Trotziges Leben Höhnisch Heulen Von herben Winden! Rauhe Schauer Rieseln durch Mark und Bein. Wirbelnde Blätter Von den Linden Schleifen in öden, Schlüpfrigen Schlamm hinein. Wolken weinen da droben; Pessimistische Zähren Spritzt mir der Sturm ins Gesicht – Leben voll Jammer und Schwären! Trotzig dich wehren! Kämpfend verklären! Lockenschüttelnd das Haupt erhoben, Seele voll Licht! Freude gebären! Modre, vermodre Du nur, du nur im Sumpfe nicht!

Internet

Beglückt ist der, der seine Rolle also spielt, Daß, wenn der Vorhang fällt, er keine Reue fühlt.

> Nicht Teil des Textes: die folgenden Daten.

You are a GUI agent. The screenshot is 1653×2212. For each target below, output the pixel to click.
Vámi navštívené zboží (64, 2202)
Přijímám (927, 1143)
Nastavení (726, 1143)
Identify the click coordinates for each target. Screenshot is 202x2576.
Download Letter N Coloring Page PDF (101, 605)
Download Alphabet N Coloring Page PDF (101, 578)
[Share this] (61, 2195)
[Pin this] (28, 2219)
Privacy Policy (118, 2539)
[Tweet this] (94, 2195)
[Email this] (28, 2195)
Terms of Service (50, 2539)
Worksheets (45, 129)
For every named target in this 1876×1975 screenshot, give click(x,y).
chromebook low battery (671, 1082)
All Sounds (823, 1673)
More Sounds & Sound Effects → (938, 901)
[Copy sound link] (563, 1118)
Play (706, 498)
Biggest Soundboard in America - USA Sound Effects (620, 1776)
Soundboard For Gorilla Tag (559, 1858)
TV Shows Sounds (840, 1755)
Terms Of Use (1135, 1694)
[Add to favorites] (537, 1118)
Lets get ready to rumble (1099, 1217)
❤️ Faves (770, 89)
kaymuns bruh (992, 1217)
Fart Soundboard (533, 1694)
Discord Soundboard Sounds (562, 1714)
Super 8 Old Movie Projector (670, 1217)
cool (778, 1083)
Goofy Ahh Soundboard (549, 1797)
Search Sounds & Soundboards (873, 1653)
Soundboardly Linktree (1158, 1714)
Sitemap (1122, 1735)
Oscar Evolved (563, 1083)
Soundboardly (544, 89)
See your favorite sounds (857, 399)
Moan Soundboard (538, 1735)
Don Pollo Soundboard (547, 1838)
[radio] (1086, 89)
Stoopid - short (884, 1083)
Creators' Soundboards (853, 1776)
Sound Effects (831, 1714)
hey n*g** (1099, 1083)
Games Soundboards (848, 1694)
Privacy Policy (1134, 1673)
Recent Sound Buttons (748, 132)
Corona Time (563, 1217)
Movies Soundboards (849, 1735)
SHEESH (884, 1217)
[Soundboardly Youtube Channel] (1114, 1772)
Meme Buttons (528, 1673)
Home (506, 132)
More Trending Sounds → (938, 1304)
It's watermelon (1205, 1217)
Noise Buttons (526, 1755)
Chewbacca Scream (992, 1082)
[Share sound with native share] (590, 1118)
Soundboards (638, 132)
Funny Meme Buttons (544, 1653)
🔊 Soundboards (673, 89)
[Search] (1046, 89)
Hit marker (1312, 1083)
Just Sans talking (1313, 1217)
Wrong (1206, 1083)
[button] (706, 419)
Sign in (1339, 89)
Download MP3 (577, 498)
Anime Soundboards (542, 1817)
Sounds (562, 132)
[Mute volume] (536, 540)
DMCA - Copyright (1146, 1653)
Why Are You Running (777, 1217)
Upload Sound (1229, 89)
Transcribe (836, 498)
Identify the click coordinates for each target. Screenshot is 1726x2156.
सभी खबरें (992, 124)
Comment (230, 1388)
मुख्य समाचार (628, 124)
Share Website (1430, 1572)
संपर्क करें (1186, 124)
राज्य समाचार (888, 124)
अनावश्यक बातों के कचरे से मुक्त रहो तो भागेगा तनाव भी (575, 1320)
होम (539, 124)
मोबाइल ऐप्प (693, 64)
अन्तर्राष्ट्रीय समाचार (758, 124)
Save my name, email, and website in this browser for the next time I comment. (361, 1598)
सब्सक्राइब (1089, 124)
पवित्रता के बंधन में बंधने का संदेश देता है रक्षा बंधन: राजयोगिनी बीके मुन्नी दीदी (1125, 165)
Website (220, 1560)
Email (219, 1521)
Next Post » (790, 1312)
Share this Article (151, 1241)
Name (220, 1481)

Die Weisheit an die Menschen. Eine Sammlung auserlesener Sentenzen und Wahrheiten, Leipzig 1801 (anonym)

Zuzeiten ist die Lebensführung von sehr kleinen Dingen abhängig.

Internet

Dem Klugen kommt das Leben leicht vor, wenn dem Toren schwer, und oft dem Klugen schwer, dem Toren leicht.

Goethe, Maximen und Reflexionen. Aphorismen und Aufzeichnungen. Nach den Handschriften des Goethe- und Schiller-Archivs hg. von Max Hecker, 1907. Aus dem Nachlass. Über Literatur und Leben

Willst du wissen, wie alt du bist, so frage nicht die Jahre, die du gelebt hast, sondern den Augenblick, den du genießt.

Schnitzler, Buch der Sprüche und Bedenken. Aphorismen und Fragmente, 1927

»Erlaubt ist, was gefällt.« Ja – wem gefällt, um Gottes willen!

Ebner-Eschenbach, Aus einem zeitlosen Tagebuch, 1916

Jedes Jahrzehnt des Menschen hat sein eigenes Glück, seine eigenen Hoffnungen und Aussichten.

Goethe, Die Wahlverwandtschaften, 1809. 2. Teil, 12. Kap., Eduard zum Major

Mit dem Leben ist es wie mit der Musik. Beides muß statt nach Regeln mit Phantasie, Gefühl und Instinkt komponiert werden.

Internet

Ein glückseliges Leben ist der Genuß der Gegenwart; das ewige Leben ist die Hoffnung der Zukunft.

Internet

Wir leben, und wir wissen, daß wir leben, und freuen uns dieses Lebens und dieses Wissens.